**INSTRUCTION A**
Count the lines in the records that contain the string "perform", treating uppercase and lowercase as different. Give only the number.
**INSTRUCTION B**
Carry on the Supreme Court death penalty excerpt from its final sentence.
::: SOURCE EXCERPT
Chief Justice William Rehnquist, and Justices Antonin Scalia and Clarence Thomas opposed the majority decision. Scalia read his opinion from the bench, something reserved for times when a justice strongly disagrees with the majority. Scalia said the ruling had contrived an "artificial" national consensus. "Seldom has an opinion of this court rested so obviously upon nothing but the personal views of its members," he wrote.
The execution of mentally retarded people received its most notorious promotion in 1992 when William Clinton, during the Democratic primary race for U.S. president, flew to Arkansas to personally oversee the state killing of Ricky Ray Rector, who was mentally disabled.
Bars judge-only death sentences
In the second Supreme Court case, the justices voted 7-2 on June 24 that Ari–zona’s death-sentencing law violates the defendants’ constitutional right to a trial by jury. This ruling repudiated the court’s 1990 decision that at the time upheld Arizona’s death penalty law.
The court in effect ruled that the decision to impose capital punishment on an individual must be made by a jury, not a judge. Writing for the majority, Justice Ruth Bader Ginsburg said that the right to a jury trial "would be senselessly diminished if it encompassed the fact-finding necessary to increase a defendant’s sentence by two years, but not the fact-finding necessary to put him to death."
::::::
::: DATASET RECORDS
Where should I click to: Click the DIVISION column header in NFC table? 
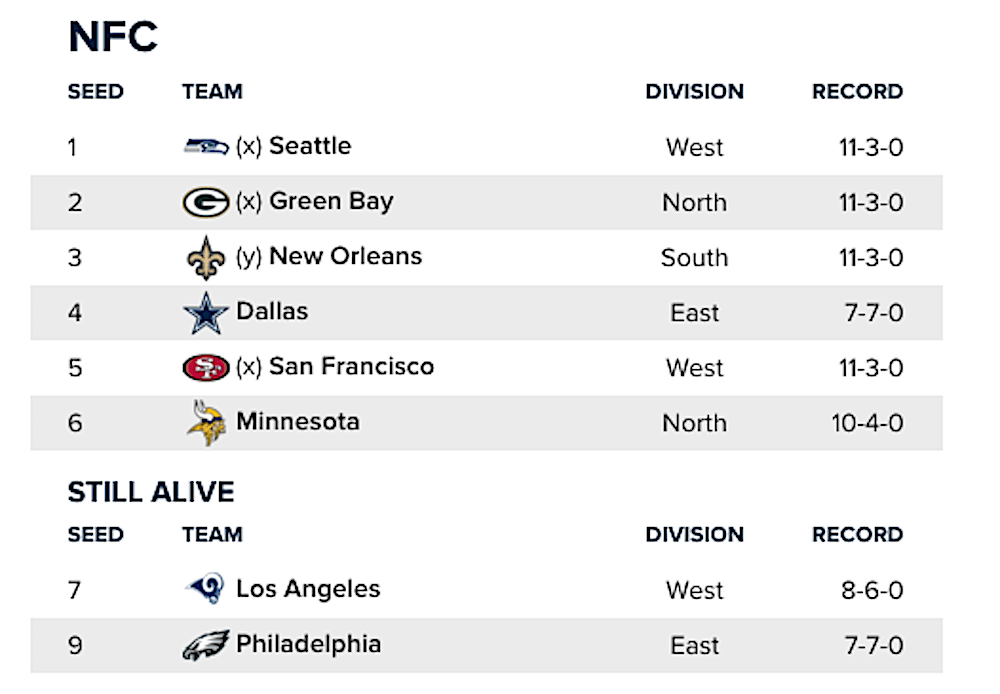[x=695, y=92]
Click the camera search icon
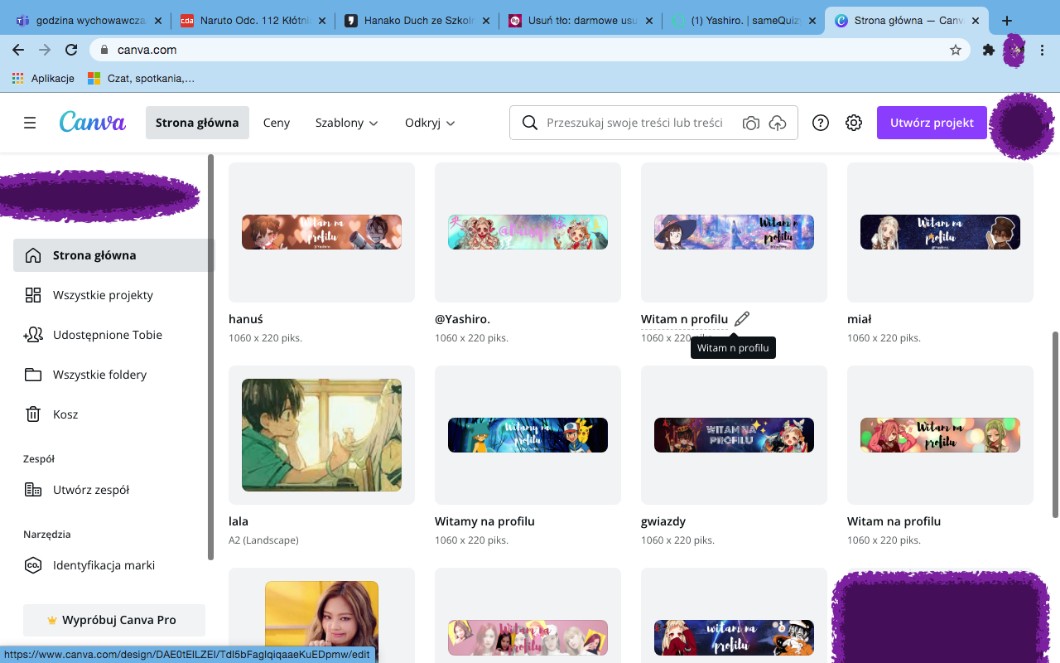This screenshot has height=663, width=1060. click(x=750, y=123)
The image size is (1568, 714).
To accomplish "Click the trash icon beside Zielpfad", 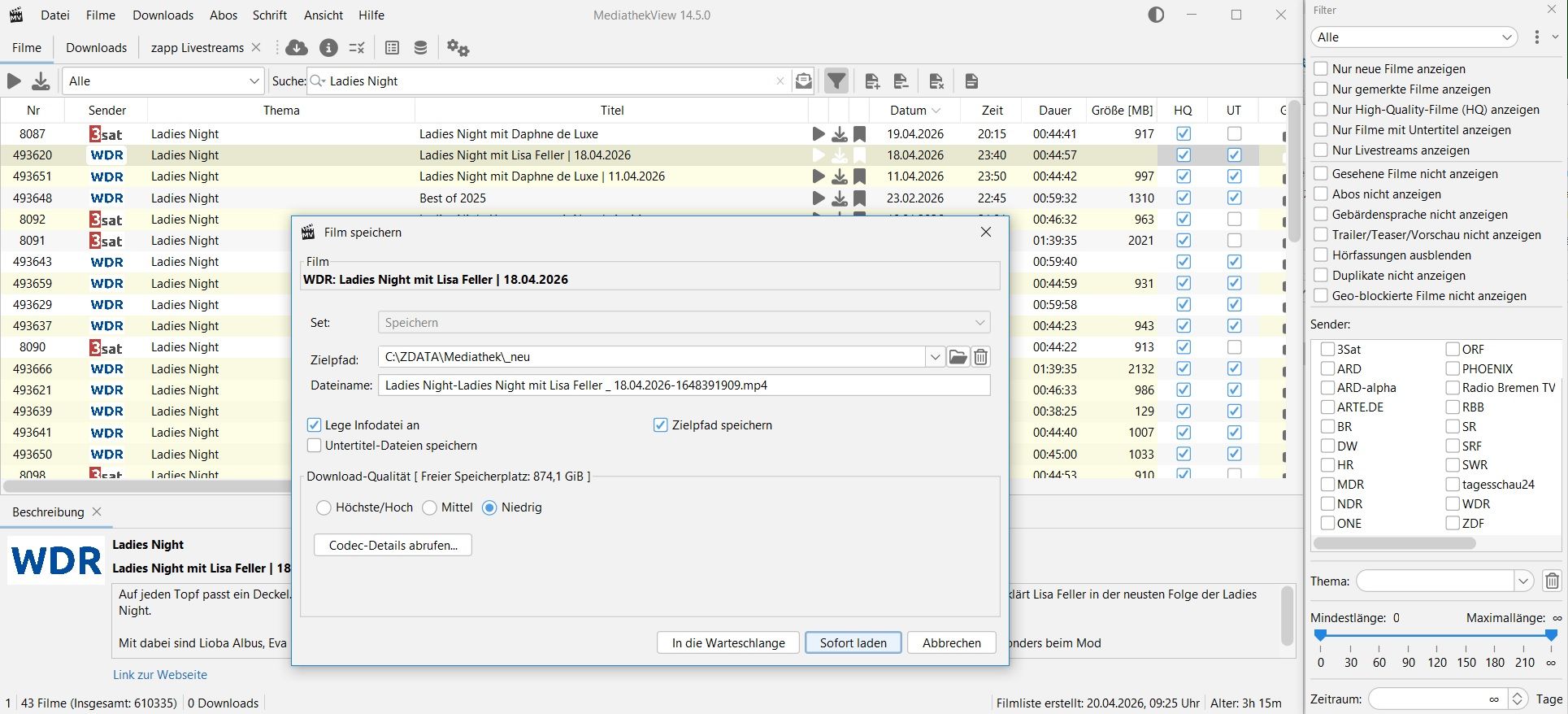I will click(x=981, y=357).
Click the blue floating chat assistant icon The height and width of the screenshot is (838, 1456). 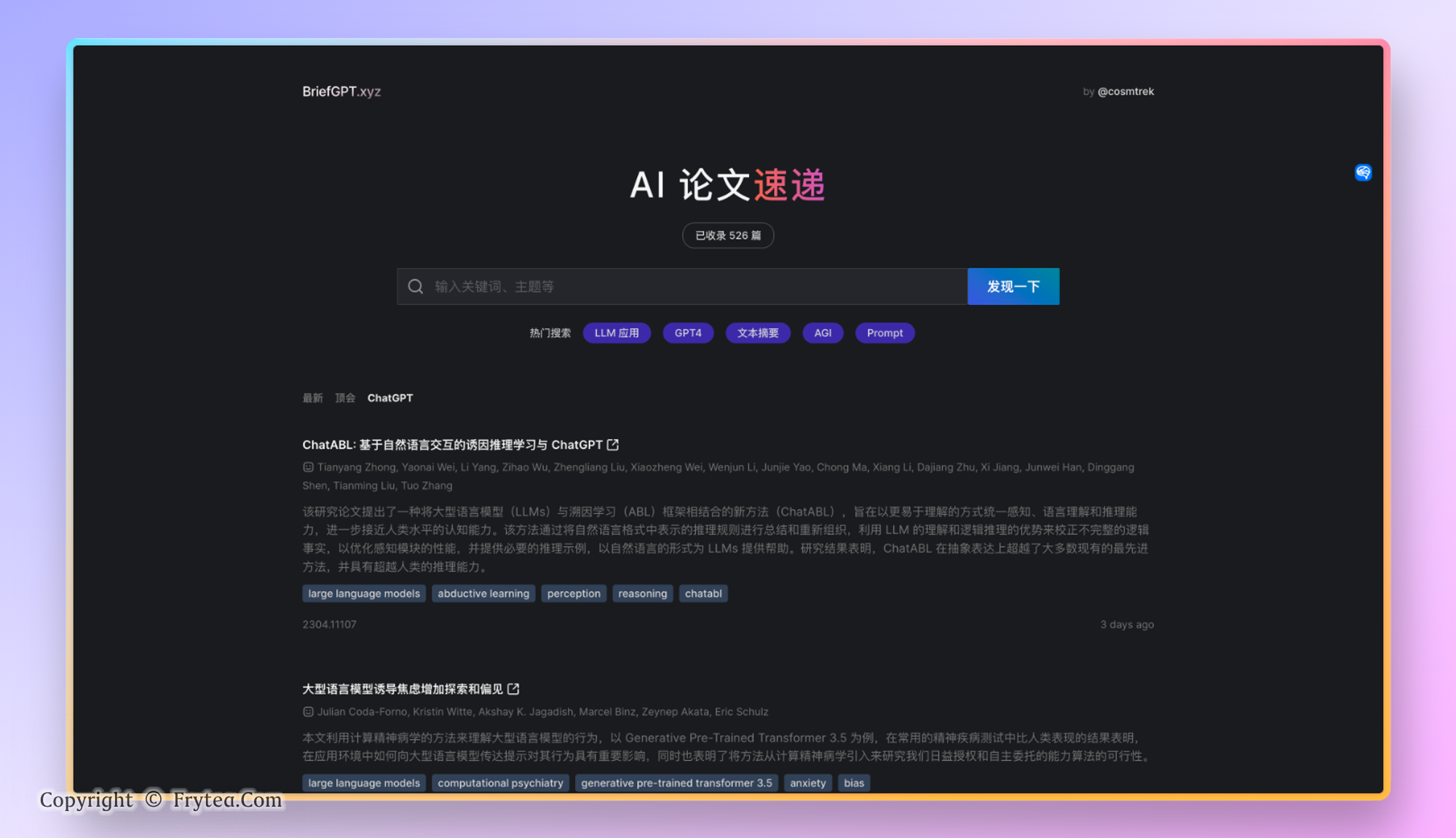pyautogui.click(x=1363, y=173)
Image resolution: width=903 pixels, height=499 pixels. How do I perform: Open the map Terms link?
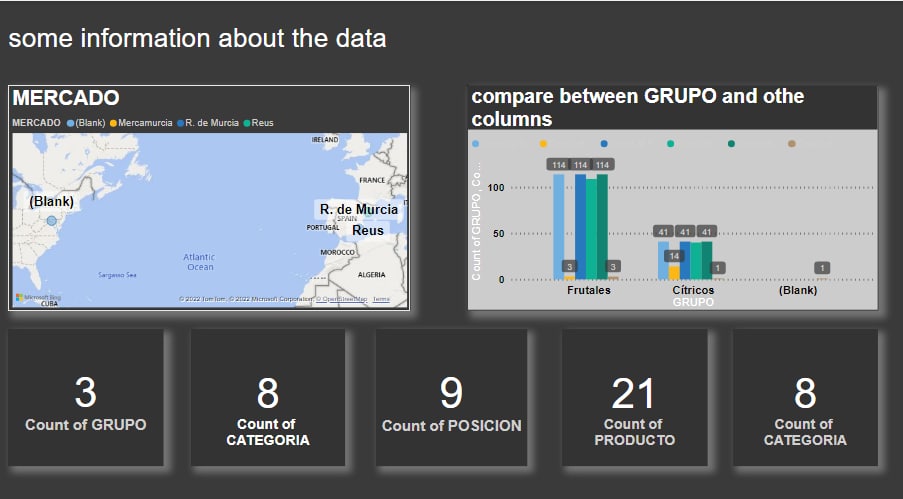(381, 299)
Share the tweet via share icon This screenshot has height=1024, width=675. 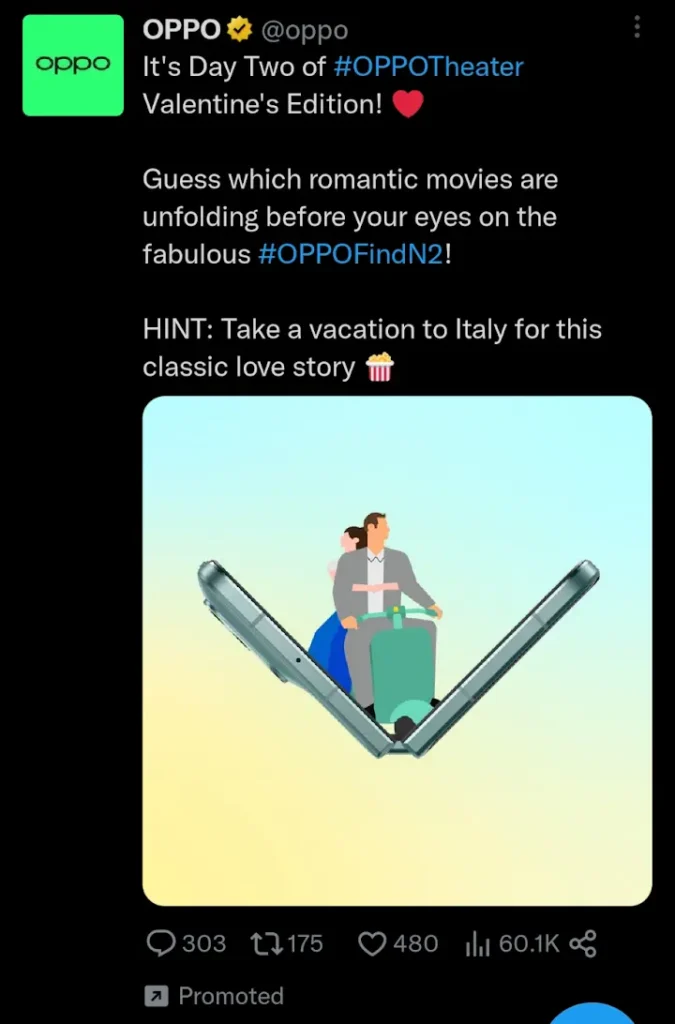tap(583, 944)
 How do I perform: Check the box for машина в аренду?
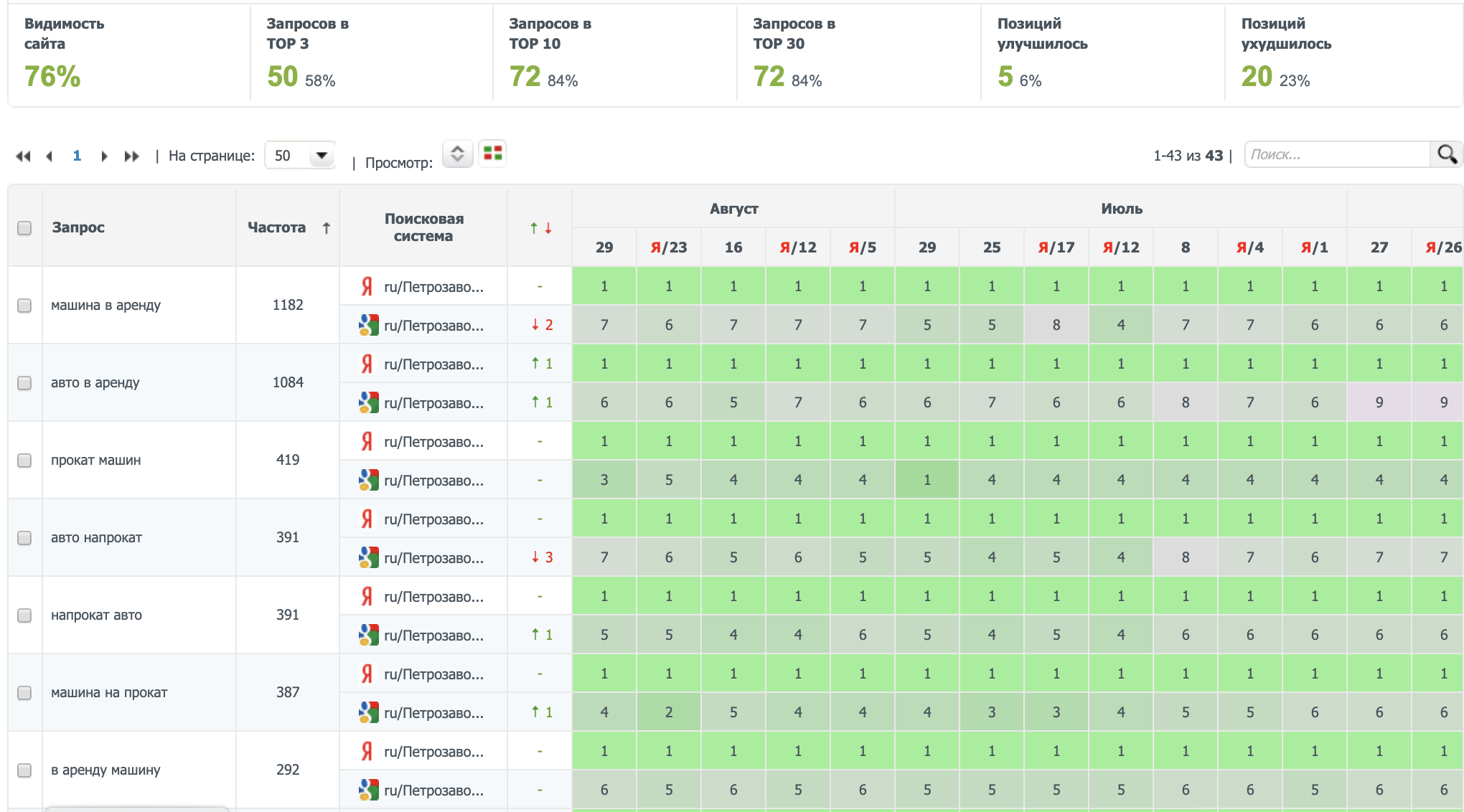point(24,306)
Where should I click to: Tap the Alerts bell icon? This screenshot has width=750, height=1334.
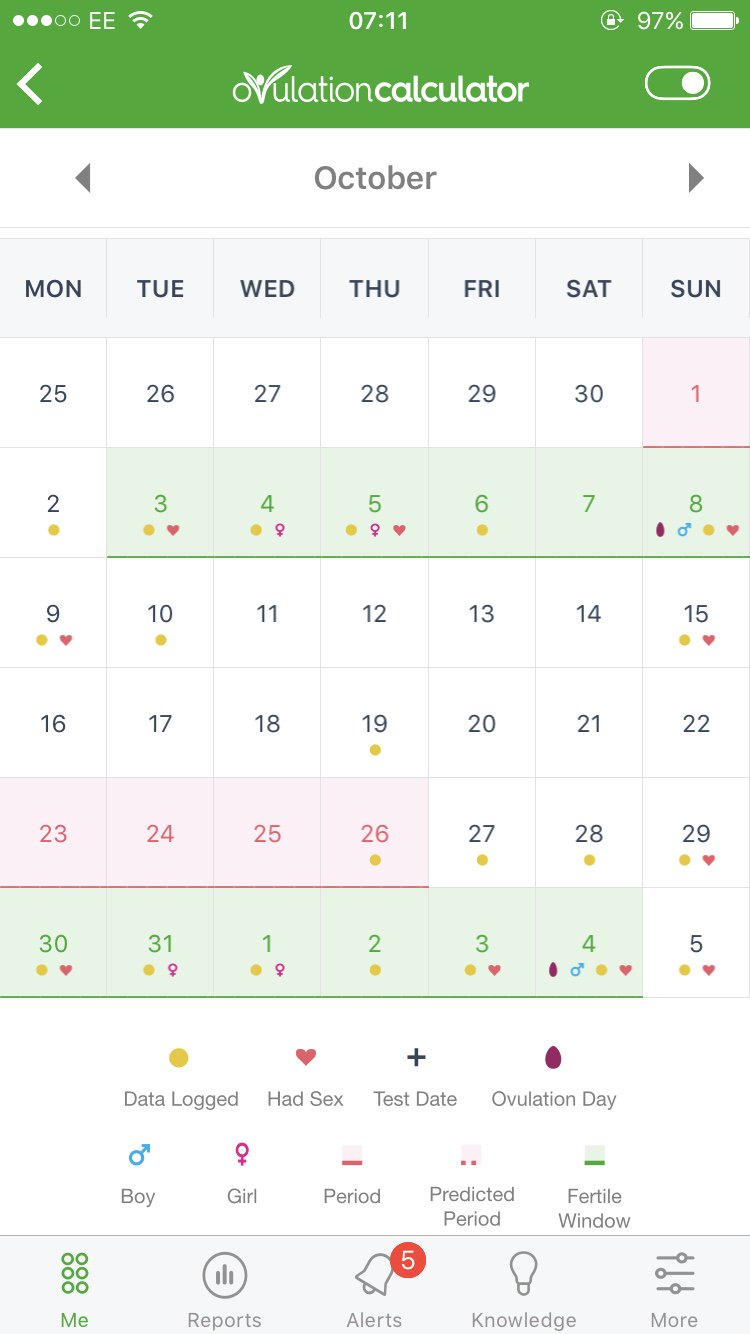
::::::
**TASK OUTPUT A**
2

**TASK OUTPUT B**
Under Arizona’s death penalty law judges alone decide whether a convicted individual should be sentenced to death. Colorado, Idaho, Montana, and Nebraska have similar laws. Together with Arizona they have a combined death row population of 168.
This decision also puts in question the laws in four other states--Alabama, Delaware, Florida, and Indiana--where the judge decides between life and death after hearing a jury’s recommendation. These five states have 569 people on death row.
It’s unclear what will happen to the hundreds of prisoners affected by this ruling. Some "inmates’ sentences could be commuted to life in prison," noted an Associated Press dispatch on the decision, "or the inmates could be resentenced, with some receiving death sentences all over again."